▶ **INPUT**
--------------------
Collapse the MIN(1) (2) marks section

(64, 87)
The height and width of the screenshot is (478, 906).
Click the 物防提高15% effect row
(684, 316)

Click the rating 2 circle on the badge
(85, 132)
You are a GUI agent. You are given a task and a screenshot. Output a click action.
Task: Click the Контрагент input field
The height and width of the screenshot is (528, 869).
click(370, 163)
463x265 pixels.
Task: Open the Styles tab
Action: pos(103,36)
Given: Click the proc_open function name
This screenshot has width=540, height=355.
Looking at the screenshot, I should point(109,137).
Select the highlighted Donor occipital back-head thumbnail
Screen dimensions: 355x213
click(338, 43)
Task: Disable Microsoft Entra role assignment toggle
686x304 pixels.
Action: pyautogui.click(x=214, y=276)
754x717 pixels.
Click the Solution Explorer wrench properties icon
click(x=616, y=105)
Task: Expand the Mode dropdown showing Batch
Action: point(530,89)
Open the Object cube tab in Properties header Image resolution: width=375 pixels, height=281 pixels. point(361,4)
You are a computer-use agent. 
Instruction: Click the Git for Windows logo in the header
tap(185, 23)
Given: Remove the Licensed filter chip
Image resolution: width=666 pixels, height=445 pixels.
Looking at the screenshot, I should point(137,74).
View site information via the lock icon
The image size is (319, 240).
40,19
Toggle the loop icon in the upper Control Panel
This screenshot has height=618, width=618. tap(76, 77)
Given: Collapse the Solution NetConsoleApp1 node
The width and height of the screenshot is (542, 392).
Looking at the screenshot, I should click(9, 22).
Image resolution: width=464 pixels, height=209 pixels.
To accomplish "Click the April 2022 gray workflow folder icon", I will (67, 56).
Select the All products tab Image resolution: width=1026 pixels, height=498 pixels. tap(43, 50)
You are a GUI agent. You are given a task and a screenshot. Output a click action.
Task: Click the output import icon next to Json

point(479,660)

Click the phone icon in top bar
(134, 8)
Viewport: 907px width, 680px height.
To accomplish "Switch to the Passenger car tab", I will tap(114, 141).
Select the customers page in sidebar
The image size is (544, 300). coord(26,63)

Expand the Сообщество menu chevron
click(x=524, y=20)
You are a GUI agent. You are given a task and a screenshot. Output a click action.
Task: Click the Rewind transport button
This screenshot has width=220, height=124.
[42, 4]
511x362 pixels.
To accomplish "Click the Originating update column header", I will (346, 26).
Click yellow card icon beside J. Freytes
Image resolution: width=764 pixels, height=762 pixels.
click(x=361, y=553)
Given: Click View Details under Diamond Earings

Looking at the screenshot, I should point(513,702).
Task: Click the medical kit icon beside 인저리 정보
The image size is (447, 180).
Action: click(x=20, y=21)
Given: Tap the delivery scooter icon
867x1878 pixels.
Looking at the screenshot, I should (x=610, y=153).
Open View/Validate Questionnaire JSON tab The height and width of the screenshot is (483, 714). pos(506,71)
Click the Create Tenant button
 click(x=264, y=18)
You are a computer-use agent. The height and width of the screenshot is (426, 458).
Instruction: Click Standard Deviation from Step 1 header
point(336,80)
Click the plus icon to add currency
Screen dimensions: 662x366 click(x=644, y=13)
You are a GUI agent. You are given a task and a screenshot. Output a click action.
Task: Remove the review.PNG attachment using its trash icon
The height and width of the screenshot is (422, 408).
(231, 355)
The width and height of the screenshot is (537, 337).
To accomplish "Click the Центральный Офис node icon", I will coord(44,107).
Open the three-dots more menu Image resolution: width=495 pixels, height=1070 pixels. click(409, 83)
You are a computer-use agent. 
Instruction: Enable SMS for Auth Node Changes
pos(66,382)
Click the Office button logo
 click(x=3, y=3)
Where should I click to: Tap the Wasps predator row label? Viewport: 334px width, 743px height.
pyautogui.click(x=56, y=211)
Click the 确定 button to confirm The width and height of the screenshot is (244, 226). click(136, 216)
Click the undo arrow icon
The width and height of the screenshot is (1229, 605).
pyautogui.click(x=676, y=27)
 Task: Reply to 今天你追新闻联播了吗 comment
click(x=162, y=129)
--------------------
▶ **YOUR ASSIGNMENT**
Find the line with "Click the 确定" in the listing. Reproduce it and all the lines after it, exactly, through the last line.

▶ **EXPECTED ANSWER**
Click the 确定 button to confirm The width and height of the screenshot is (244, 226). click(136, 216)
Click the undo arrow icon
The width and height of the screenshot is (1229, 605).
pyautogui.click(x=676, y=27)
 Task: Reply to 今天你追新闻联播了吗 comment
click(x=162, y=129)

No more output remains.